Stored entries
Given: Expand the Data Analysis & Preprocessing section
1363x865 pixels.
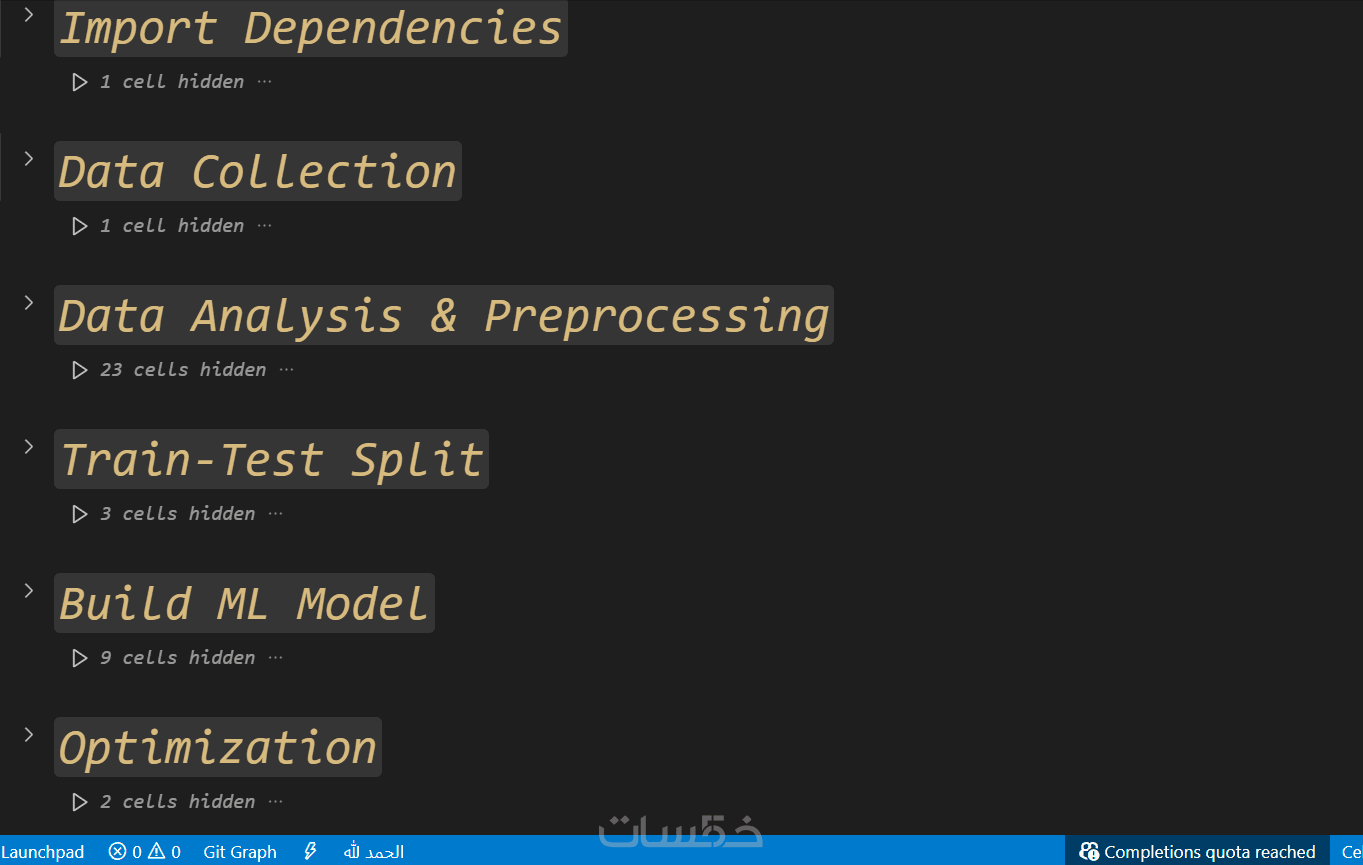Looking at the screenshot, I should coord(29,302).
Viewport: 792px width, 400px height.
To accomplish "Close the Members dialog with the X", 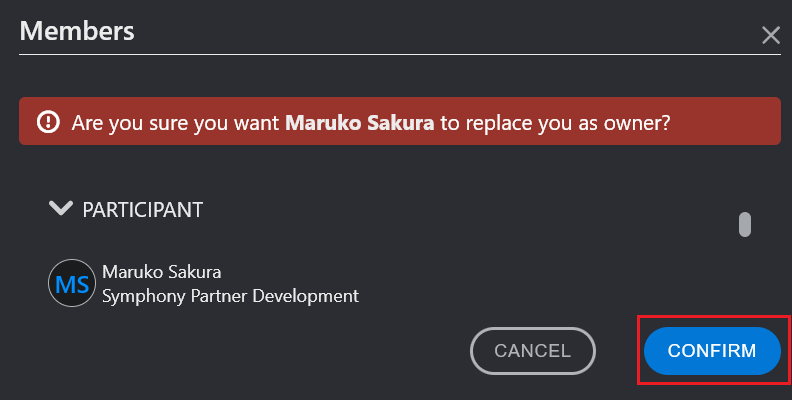I will (x=771, y=35).
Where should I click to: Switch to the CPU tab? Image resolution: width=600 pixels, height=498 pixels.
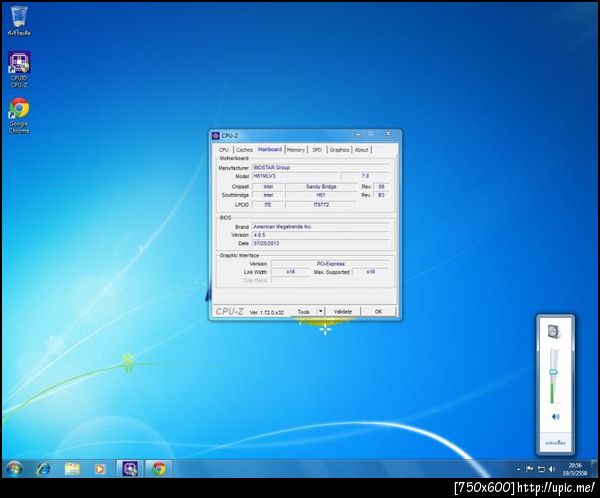(224, 150)
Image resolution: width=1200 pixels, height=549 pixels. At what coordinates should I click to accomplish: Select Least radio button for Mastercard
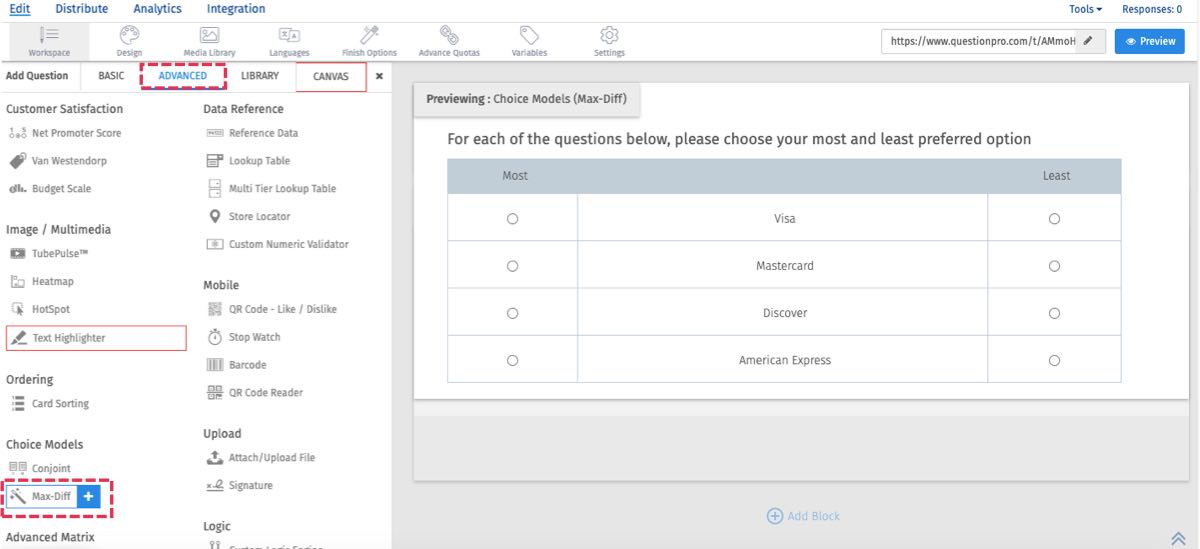(x=1054, y=266)
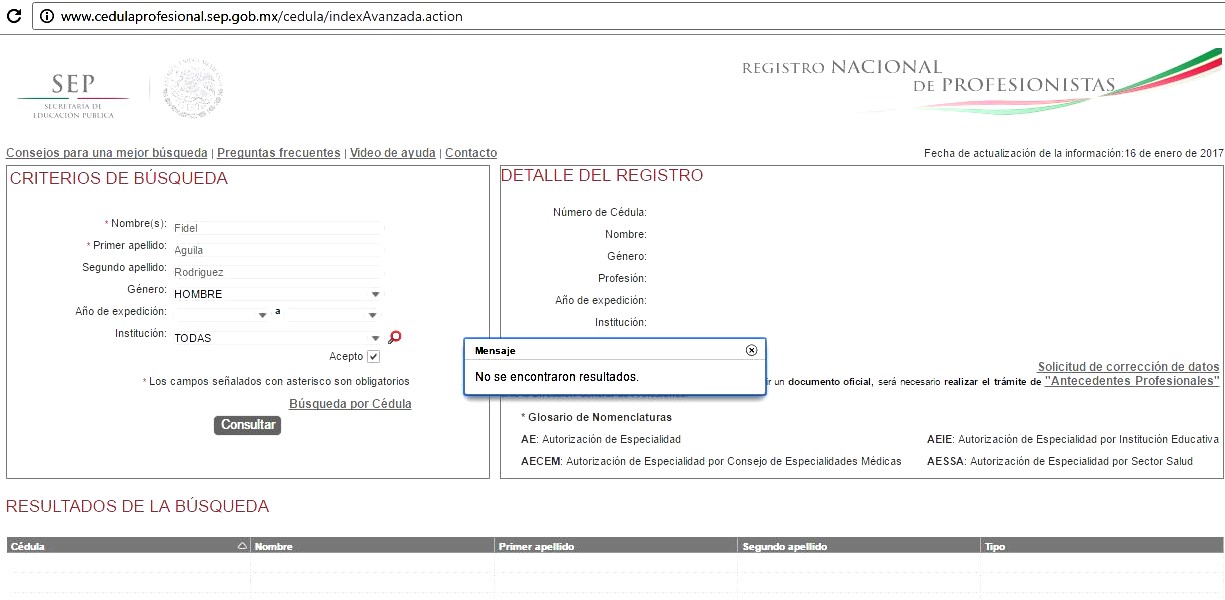1225x600 pixels.
Task: Open the Género dropdown
Action: [x=277, y=294]
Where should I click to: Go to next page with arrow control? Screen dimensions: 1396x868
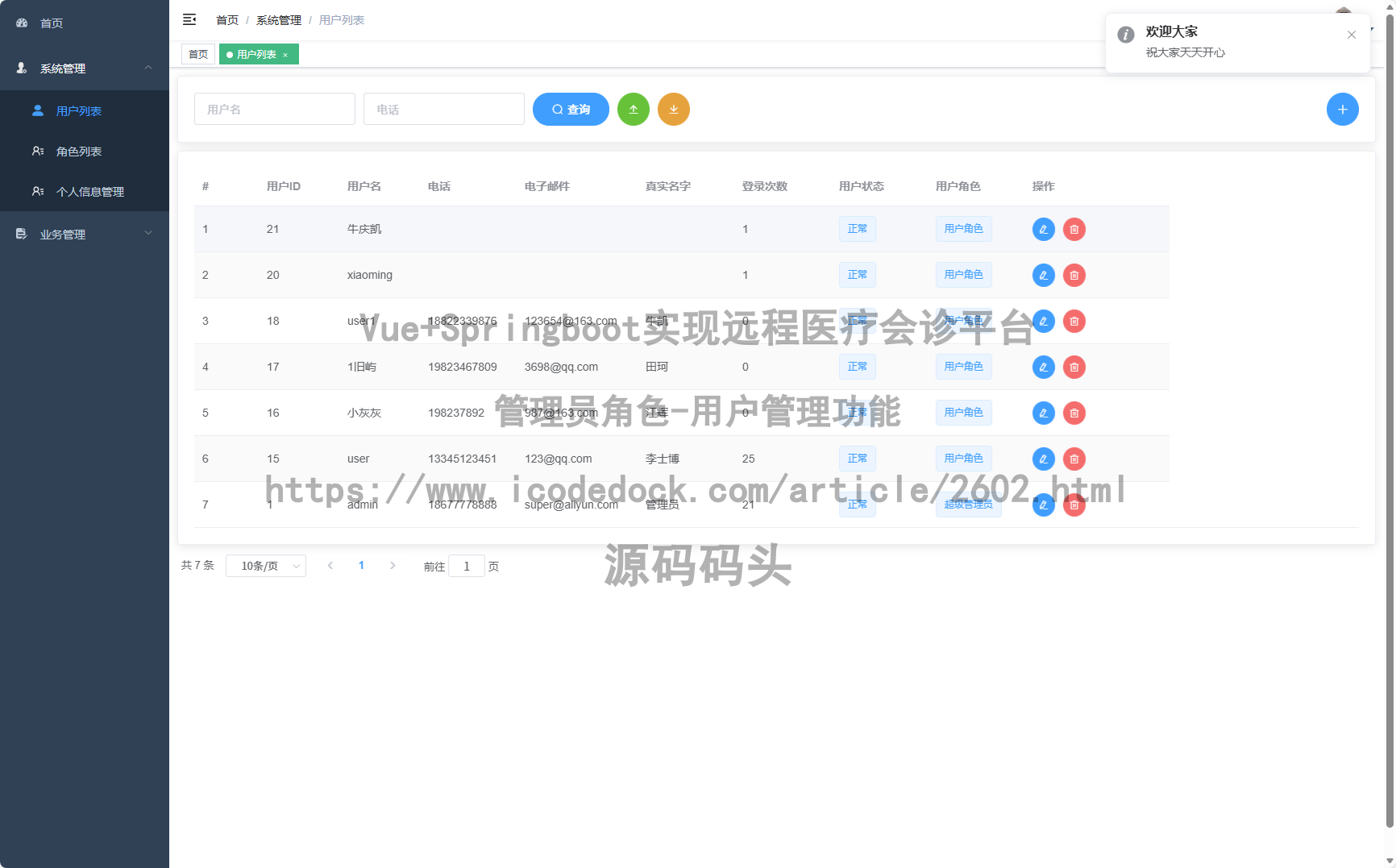[x=393, y=566]
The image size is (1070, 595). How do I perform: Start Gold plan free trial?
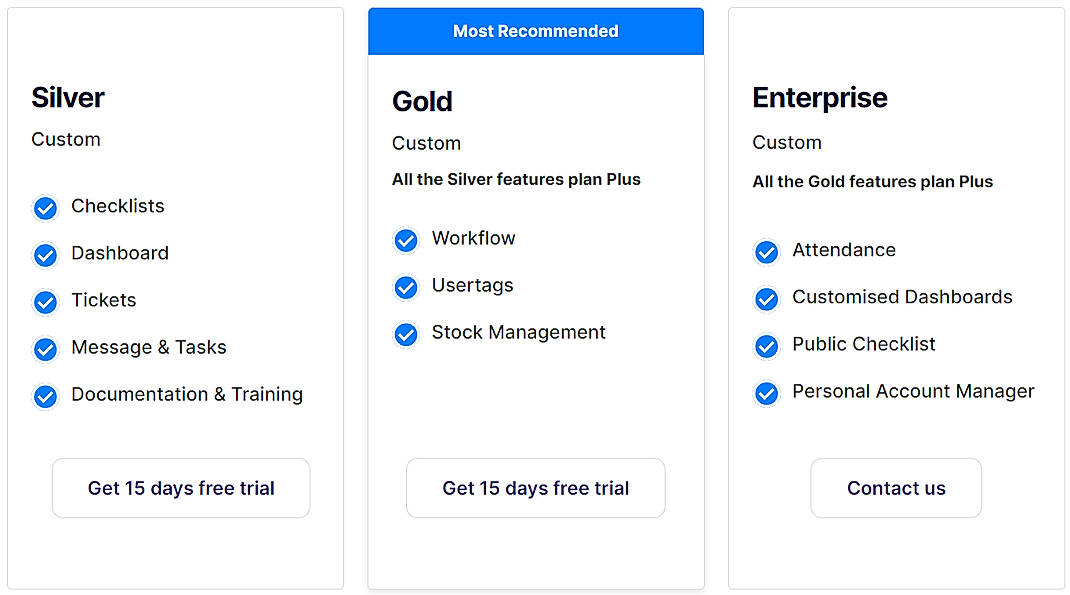click(535, 488)
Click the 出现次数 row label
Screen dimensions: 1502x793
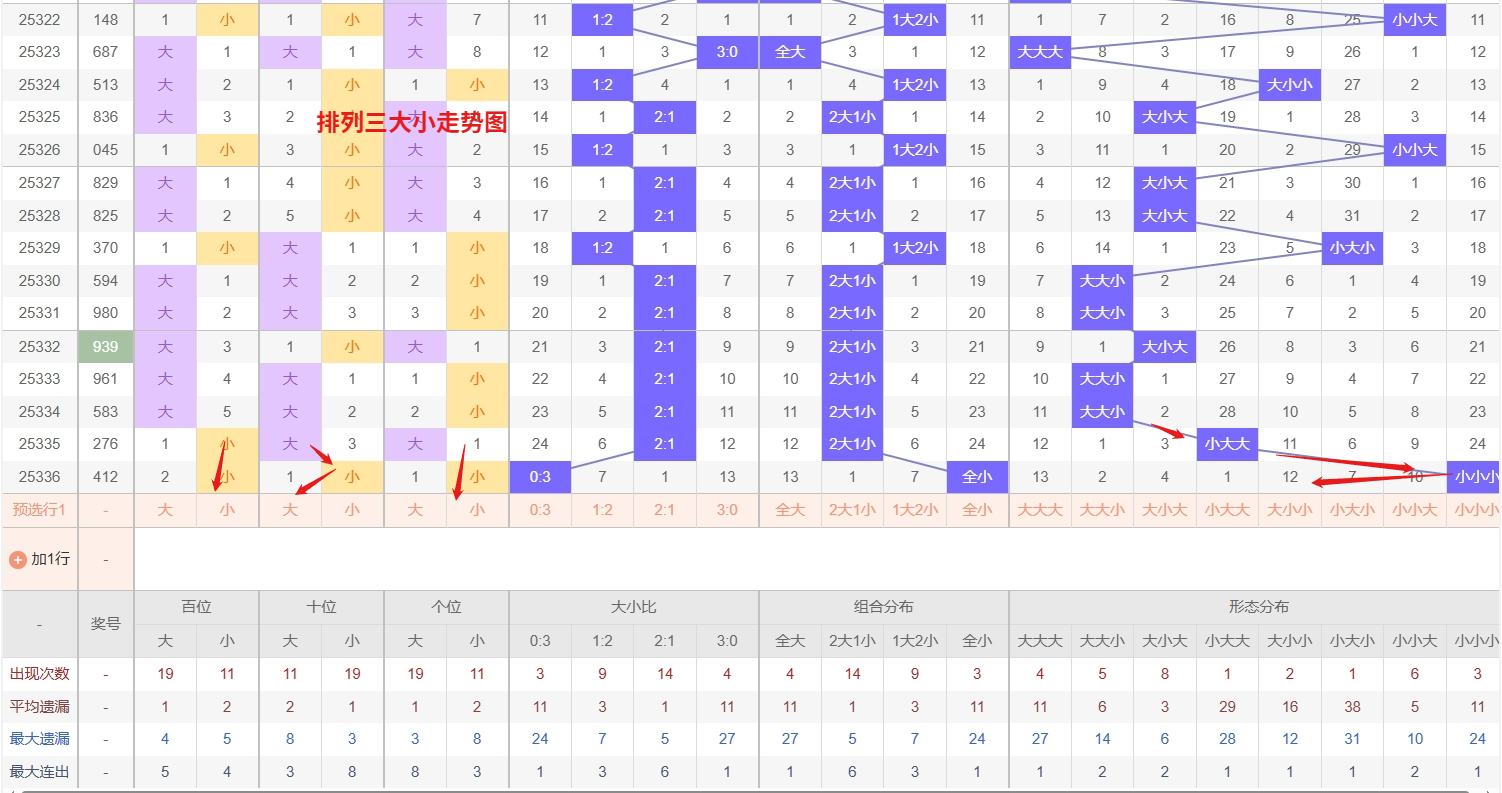tap(39, 674)
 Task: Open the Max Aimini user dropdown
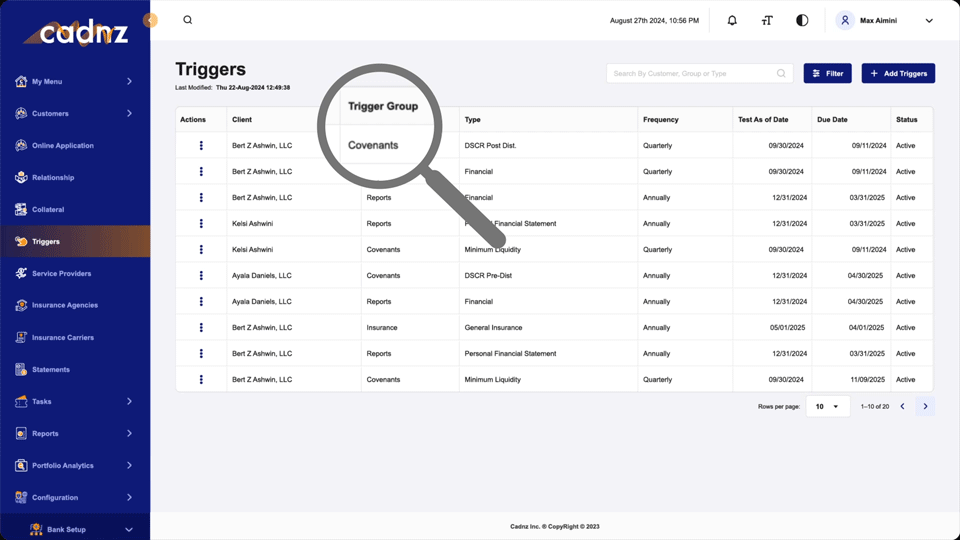click(x=928, y=21)
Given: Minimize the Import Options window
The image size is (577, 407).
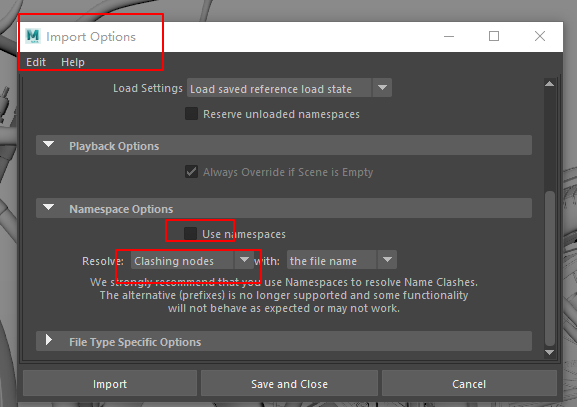Looking at the screenshot, I should point(449,36).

— Goal —
Convert the records from the line with "Given: Minimize the Import Options window" to the end into a numbered list, omitting blank lines and leaving out the pictures.

— Exercise output —
1. Given: Minimize the Import Options window
2. The image size is (577, 407).
3. Looking at the screenshot, I should point(449,36).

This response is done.